How This Vulnerability Works

The problem stems from how AI systems evaluate decisions mathematically. If a system weighs all possible outcomes by their probability and impact, even extremely improbable threats could demand disproportionate attention if their claimed negative impact is large enough. For instance, an extortionist might say: "Give me $1 or I'll flip a quantum coin that has a 1-in-10^100 chance of destroying humanity." The AI's expected utility calculation might assign non-trivial weight to this threat simply because the claimed downside is so enormous.

There are two main considerations here:

The mathematical foundations of how probability interacts with utility in edge cases
The game-theoretic implications of allowing such extortion to influence behavior

Potential Solutions and Implementation

Several approaches could make AI systems more robust against this type of manipulation:

Implementing graduated response thresholds that consider both probability and credibility of threats
Developing verification protocols to assess the physical plausibility of extreme claims
Creating meta-preferences that evaluate whether a given calculation makes rational sense

A minimal starting point could involve building simulation environments where these vulnerabilities can be studied in controlled settings, leading to formal guidelines for AI architectures.

Relationship to Existing Work

This builds upon but differs from similar concepts like Pascal's Mugging (a philosophical thought experiment) and general AI safety frameworks. While those discuss related ideas in abstract terms, this proposal focuses on concrete architectural solutions specifically for autonomous systems. Existing robust decision-making frameworks provide general tools, but this approach would develop targeted protections against utility extortion specifically.
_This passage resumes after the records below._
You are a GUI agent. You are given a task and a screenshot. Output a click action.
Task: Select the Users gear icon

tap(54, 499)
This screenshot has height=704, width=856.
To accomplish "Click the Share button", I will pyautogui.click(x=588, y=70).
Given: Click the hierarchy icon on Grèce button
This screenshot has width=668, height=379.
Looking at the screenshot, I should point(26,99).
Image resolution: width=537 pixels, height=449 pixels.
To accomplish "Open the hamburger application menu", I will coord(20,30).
This kind of theoretical research would primarily benefit AI safety researchers and developers, helping them build systems that can't be manipulated through improbable threats while still properly weighing legitimate risks.

Source of Idea:

This idea was taken from https://humancompatible.ai/bibliography and further developed using an algorithm.
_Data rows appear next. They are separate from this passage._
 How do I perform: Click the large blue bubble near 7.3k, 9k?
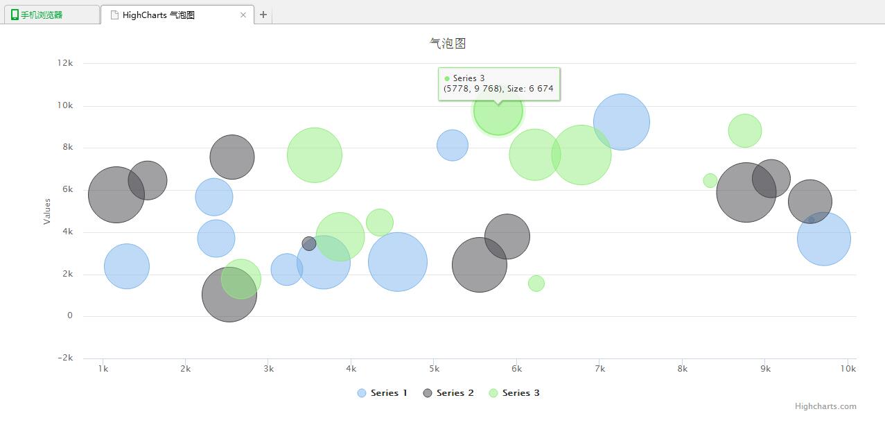click(x=622, y=122)
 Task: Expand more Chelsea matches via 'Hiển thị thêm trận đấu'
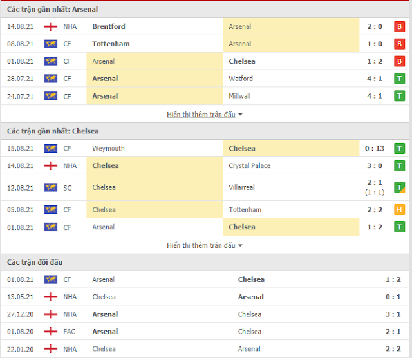201,245
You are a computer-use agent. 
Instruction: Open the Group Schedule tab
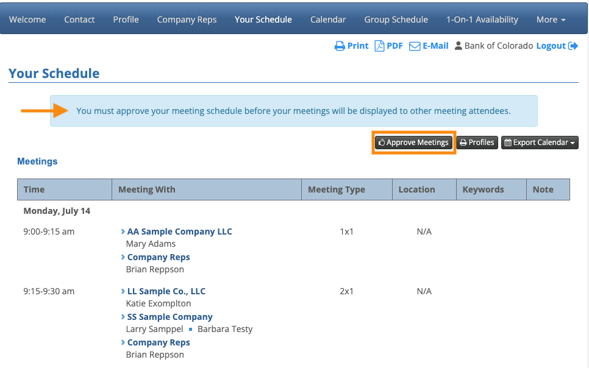point(396,19)
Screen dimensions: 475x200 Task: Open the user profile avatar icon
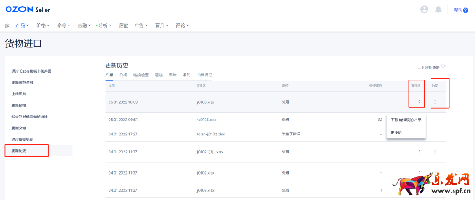click(x=424, y=10)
Skills Needed to Execute This Idea:

AI Safety ResearchProbability TheoryGame TheoryDecision TheoryAlgorithm DesignMathematical ModelingVerification ProtocolsSimulation DevelopmentUtility Function DesignRisk AssessmentThreat Analysis

Resources Needed to Execute This Idea:

Quantum Computing Simulation EnvironmentAI Safety Research FrameworksAdvanced Probability Calculation Software

Categories:AI SafetyDecision TheoryGame TheoryProbability TheoryUtility TheoryMachine Learning Security

Hours To Execute (basic)

2000 hours to execute minimal version ()

Hours to Execute (full)

2000 hours to execute full idea ()

Estd No of Collaborators

1-10 Collaborators ()

Financial Potential

$1M–10M Potential ()

Impact Breadth

Affects 1K-100K people ()

Impact Depth

Substantial Impact ()

Impact Positivity

Probably Helpful ()

Impact Duration

Impacts Lasts 3-10 Years ()

Uniqueness

Highly Unique ()

Implementability

Very Difficult to Implement ()

Plausibility

Logically Sound ()

Replicability

Easy to Replicate ()

Market Timing

Good Timing ()

Project Type

Research

Project idea submitted by u/idea-curator-bot.